Türkiye'de sınav sisteminin varlığının ana gerekçelerinden birisinin okullar arasındaki imkanların farklılığı olduğunu söyleyen Selçuk, "Bu oran yüzde 60'ların üzerinde. Bu oran, kıta Avrupasına baktığımızda yüzde 10'ların altında. Bir okulun ücretli öğretmeni çoksa imkânı az, dijital altyapısında eksiklik varsa imkânı az. Bütün bu parametrelere baktığımızda imkânı iyi okullar ve imkânı daha zayıf olan okullar arasındaki fark azalmazsa toplumun belirli okullara olan talebi azalmaz. Eğer okullar birbirine çok yakın olursa velilerin 'Şu okul da olabilir, bu okul da olabilir' diye farklı bir değerlendirmesi olabilir. Bu nedenle okul biriminin iyileştirilmesi son derece kritik ve okulun yetki ve sorumluluğunun artırılması bu anlamda ön planda."

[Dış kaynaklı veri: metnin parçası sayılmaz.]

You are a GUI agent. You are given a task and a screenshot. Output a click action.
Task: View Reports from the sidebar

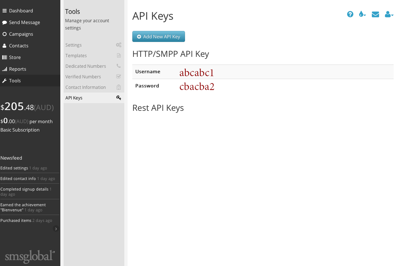coord(17,69)
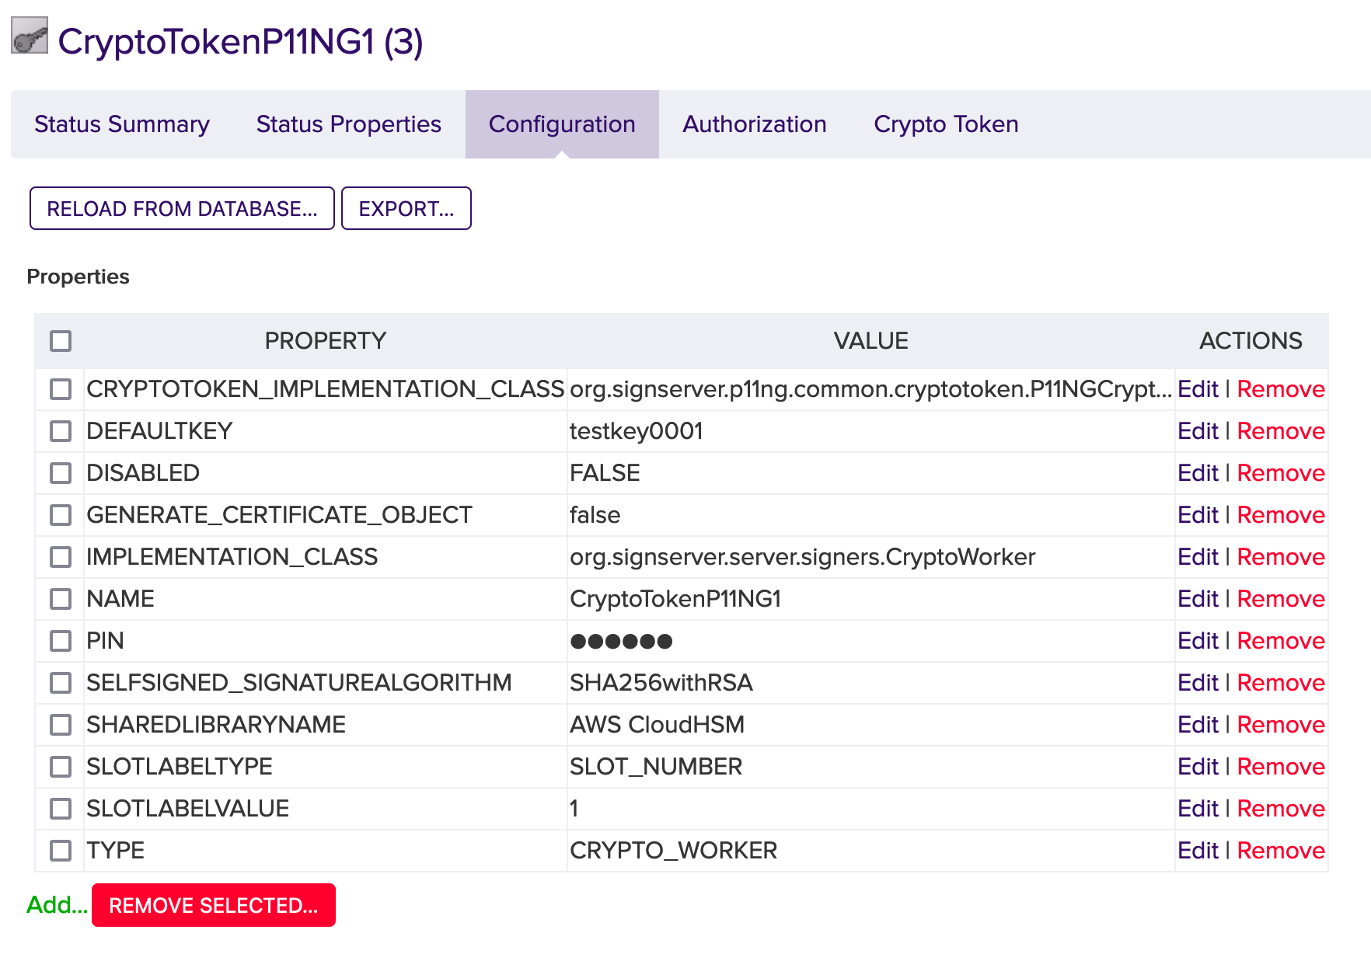The image size is (1371, 954).
Task: Tick the SLOTLABELVALUE row checkbox
Action: pyautogui.click(x=61, y=809)
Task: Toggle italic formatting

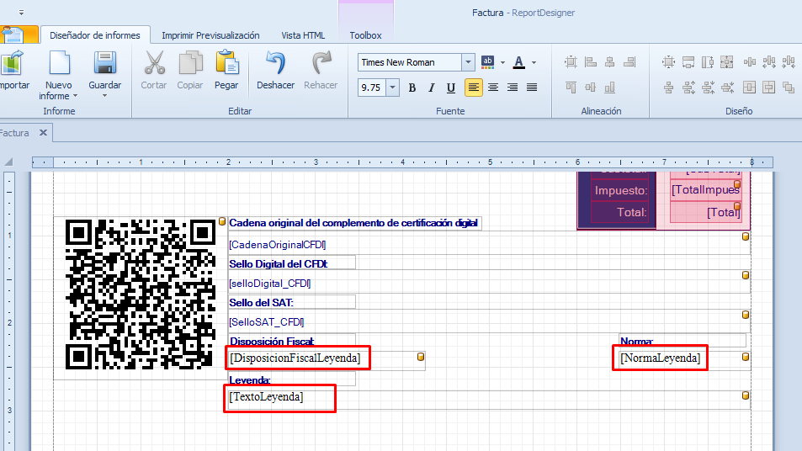Action: [432, 88]
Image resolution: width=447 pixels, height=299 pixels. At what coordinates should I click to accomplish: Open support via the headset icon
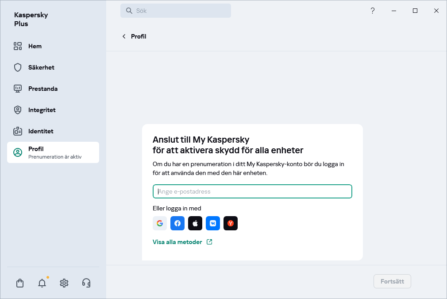pyautogui.click(x=86, y=283)
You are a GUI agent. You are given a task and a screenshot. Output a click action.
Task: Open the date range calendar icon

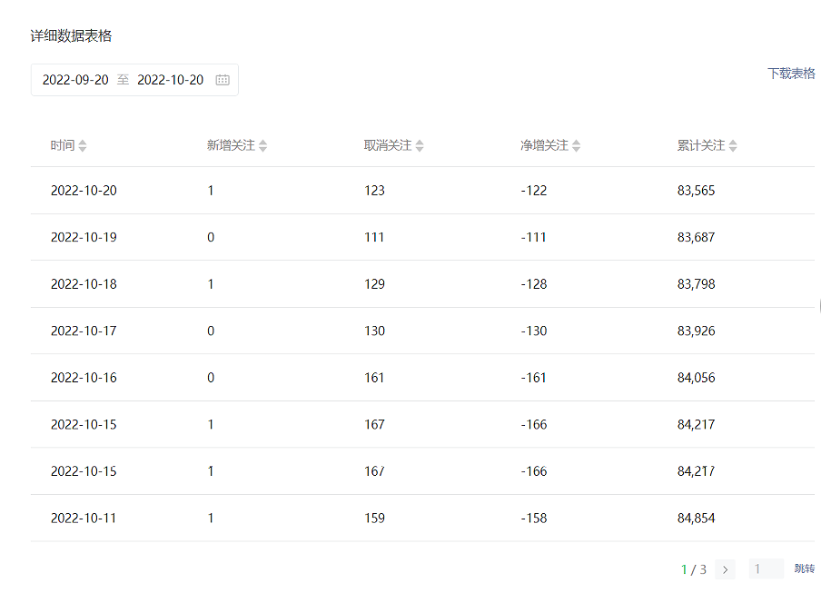tap(223, 80)
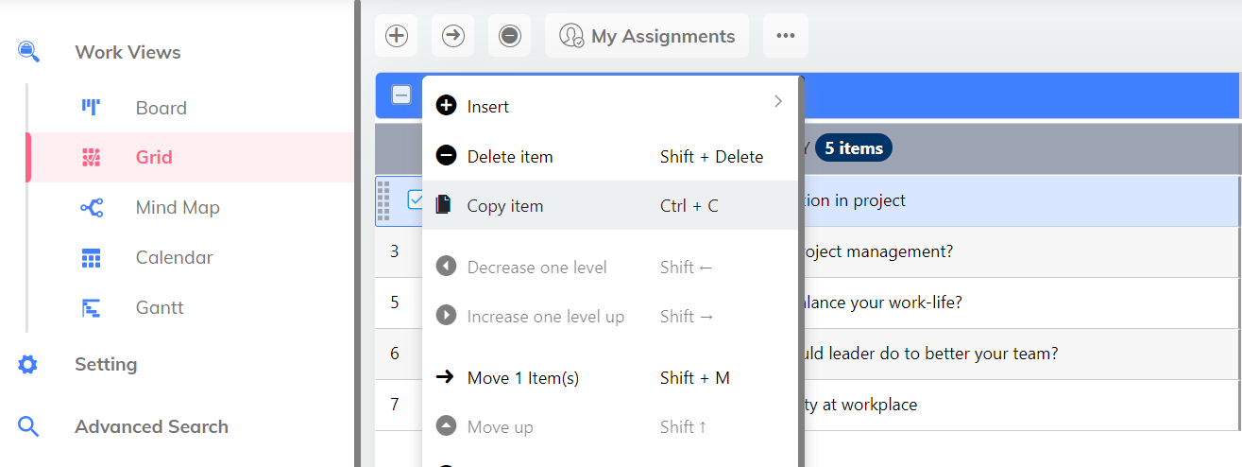The image size is (1242, 467).
Task: Choose Move 1 Item(s) option
Action: tap(522, 378)
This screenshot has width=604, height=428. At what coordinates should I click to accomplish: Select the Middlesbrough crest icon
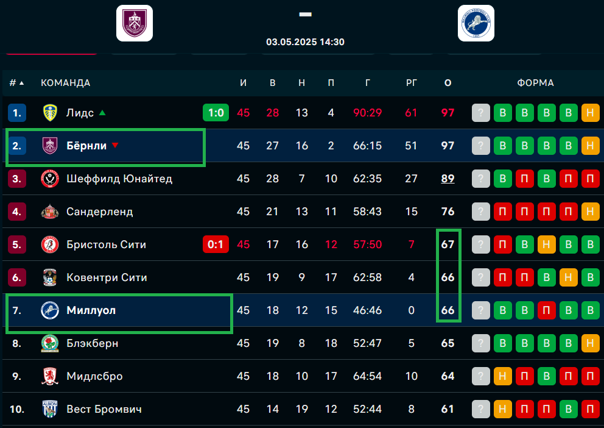pyautogui.click(x=50, y=376)
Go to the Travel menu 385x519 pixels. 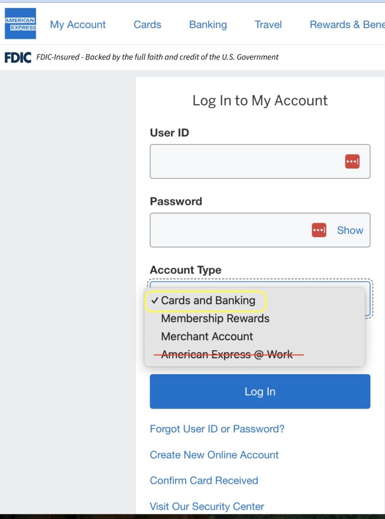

Vizyon Belgesi ile eğitime bir ekosistem olarak bakıldığını, bu ekosistem içinde öğretmen yetiştirmenin de bir başka boyut olduğunu belirten Selçuk, YÖK ile iş birliği içinde çok verimli çalışmalar yaptıklarını söyledi.
"Öğretmen yetiştirmeyle ilgili gelişmeler olacak" diyen Bakan Selçuk, "Eğitime ekosistem olarak bakmazsak bir habitat kuramayız, bir habitat kuramazsak atmosfer oluşturamayız, atmosfer oluşturmazsak orada canı olan bir sistem kuramayız" dedi.
SETA Genel Koordinatörü Prof. Dr. Burhanettin Duran da toplumun geleceğinin kurulması meselesi denildiğinde eğitimden bahsedildiğine işaret etti.